Warming to the challenge | Brunswick Group
Business & Society

Warming to the challenge

While politicians debate the reality of climate change, a clear consensus for action has emerged in the business world. Brunswick’s Phil Drew and Jordan Bickerton report

Politicians and the media may still be debating climate change, but in the business world there is a clear consensus that action is needed. Many leading investors, prominent business heads and large organizations are answering the call – and taking serious action.

Climate initiatives, renewable energy projects and green bonds now attract hundreds of billions of dollars in investment annually. Far from being an expensive drain on a company’s bottom line, a growing body of data suggests that companies leading the way on climate change tend to outperform their peers financially.

Many are setting their sights even higher, publicly pledging to commit more resources to tackle the problem and become energy neutral themselves.

The following research provides a snapshot of the movement among some of the world’s leading businesses to address climate change today.

It also shows how businesses can become, and already are becoming, leaders in society by taking action to solve a global crisis.

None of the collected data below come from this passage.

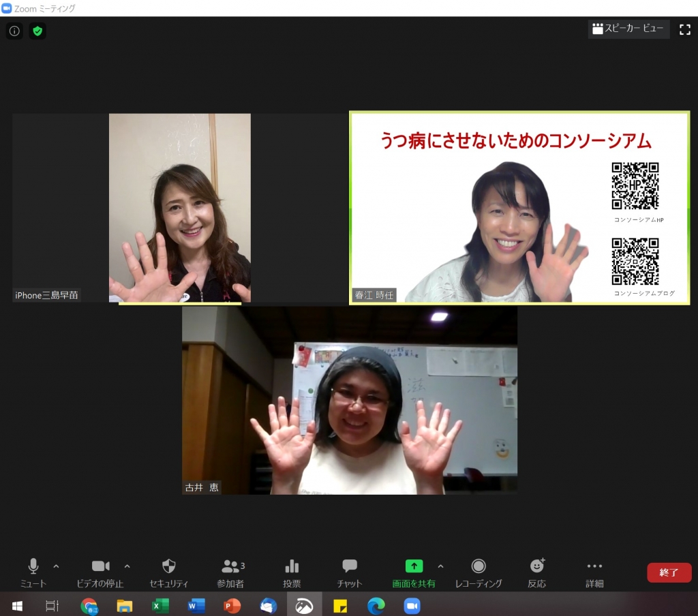Click the green encryption shield icon

(x=37, y=31)
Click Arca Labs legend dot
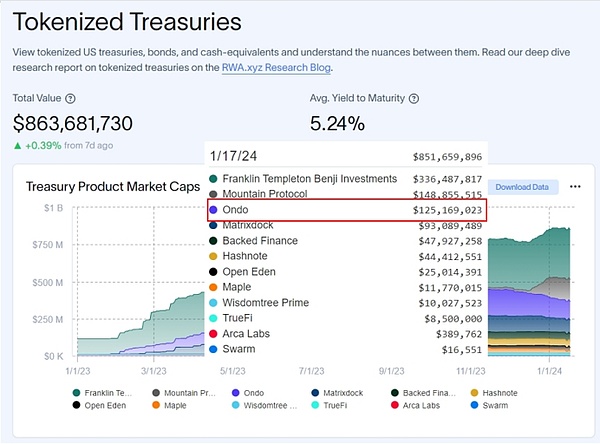600x444 pixels. point(396,406)
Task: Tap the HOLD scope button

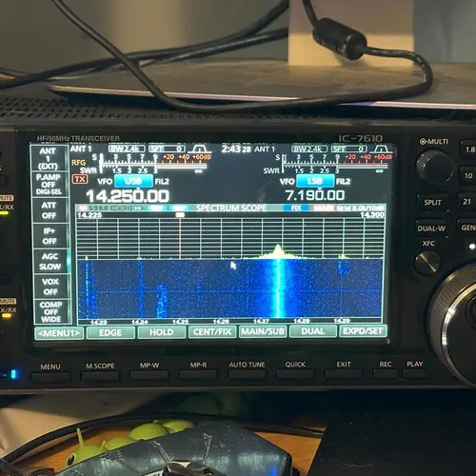Action: tap(161, 332)
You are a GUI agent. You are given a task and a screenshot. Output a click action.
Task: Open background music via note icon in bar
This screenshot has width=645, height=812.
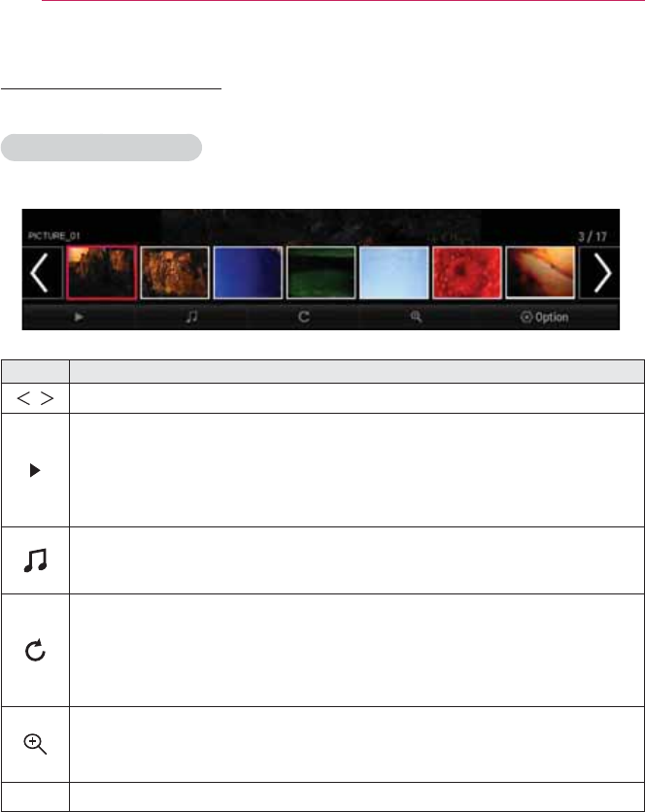[191, 317]

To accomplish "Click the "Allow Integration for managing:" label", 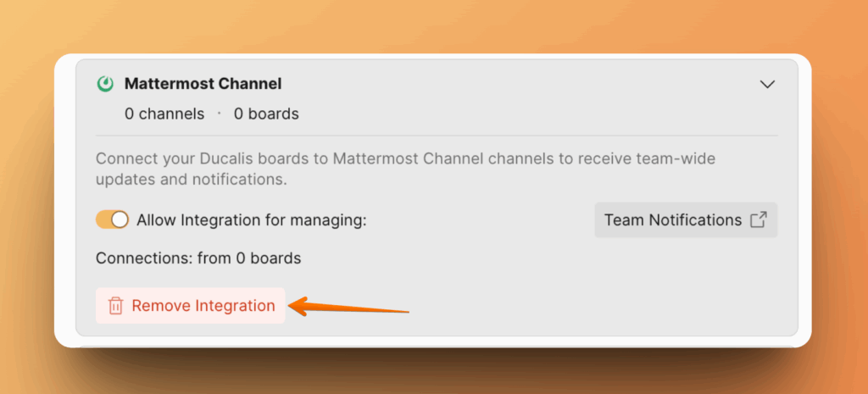I will 251,219.
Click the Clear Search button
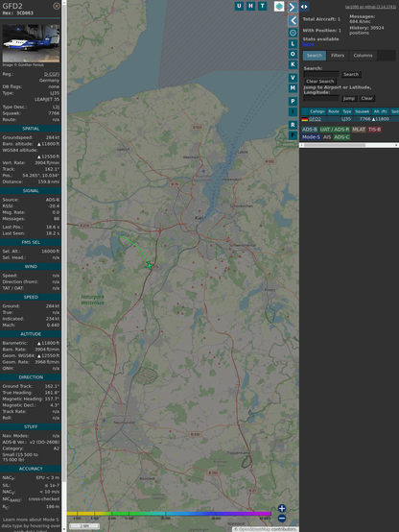Viewport: 399px width, 532px height. (319, 82)
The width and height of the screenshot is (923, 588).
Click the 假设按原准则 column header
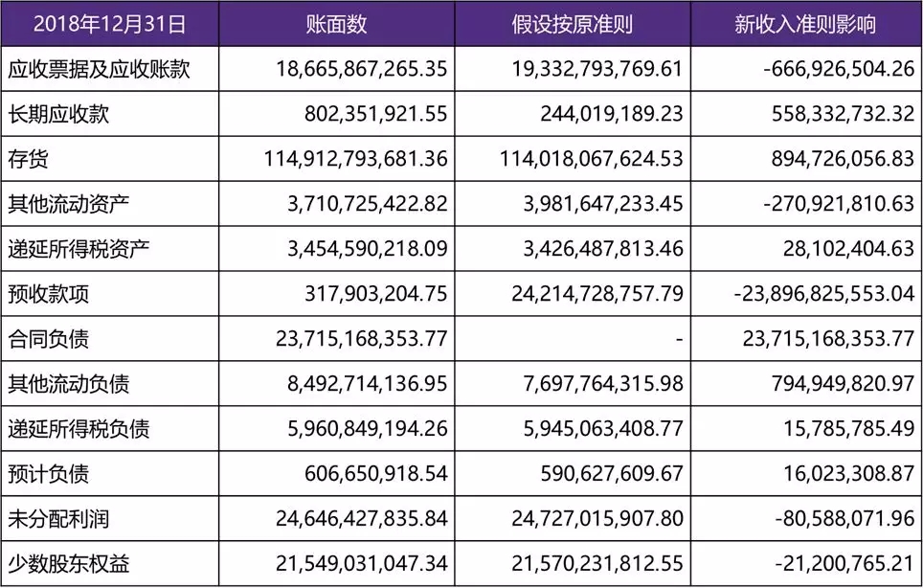click(573, 24)
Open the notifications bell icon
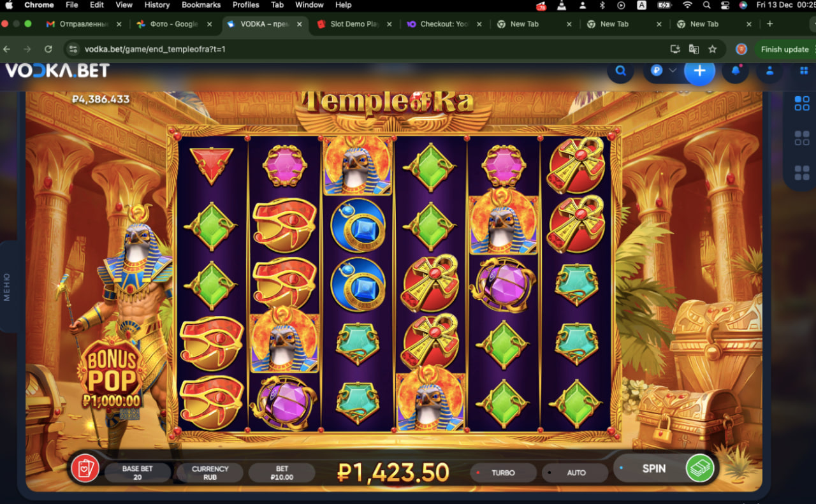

Climate-related disruption is the dominant threat to global economy, in the view of 750 experts from business and academia who take part in the World Economic Forum’s annual analysis of global risks. Failure to take action on climate change amplifies many other risks – from food crises and water security, to migration and social instability.
Business has an “important” or “very important” role in tackling climate change according to 86 percent of respondents surveyed by GlobeScan/SustainAbility. Respondents included professionals in the public and private sector, as well as those working in NGOs and academia.
Climate change risk has arrived as an investment issue, according to Ewen Cameron Watt, chief investment strategist at BlackRock: “Even if you are skeptical of global warming and its causes, no one should ignore that significant regulatory, economic and technological factors make this a major investment issue.”
Financial returns are stronger for companies taking a lead on climate issues, according to a 2014 study of the S&P 500 by CDP. Businesses ranked by CDP as climate leaders generated 18 percent higher ROE than lower-scoring companies, and 67 percent higher ROE than companies that did not disclose any information at all. And the returns leading businesses enjoyed were more stable – their earnings were 50 percent less volatile over the previous decade than those of their low-scoring peers. 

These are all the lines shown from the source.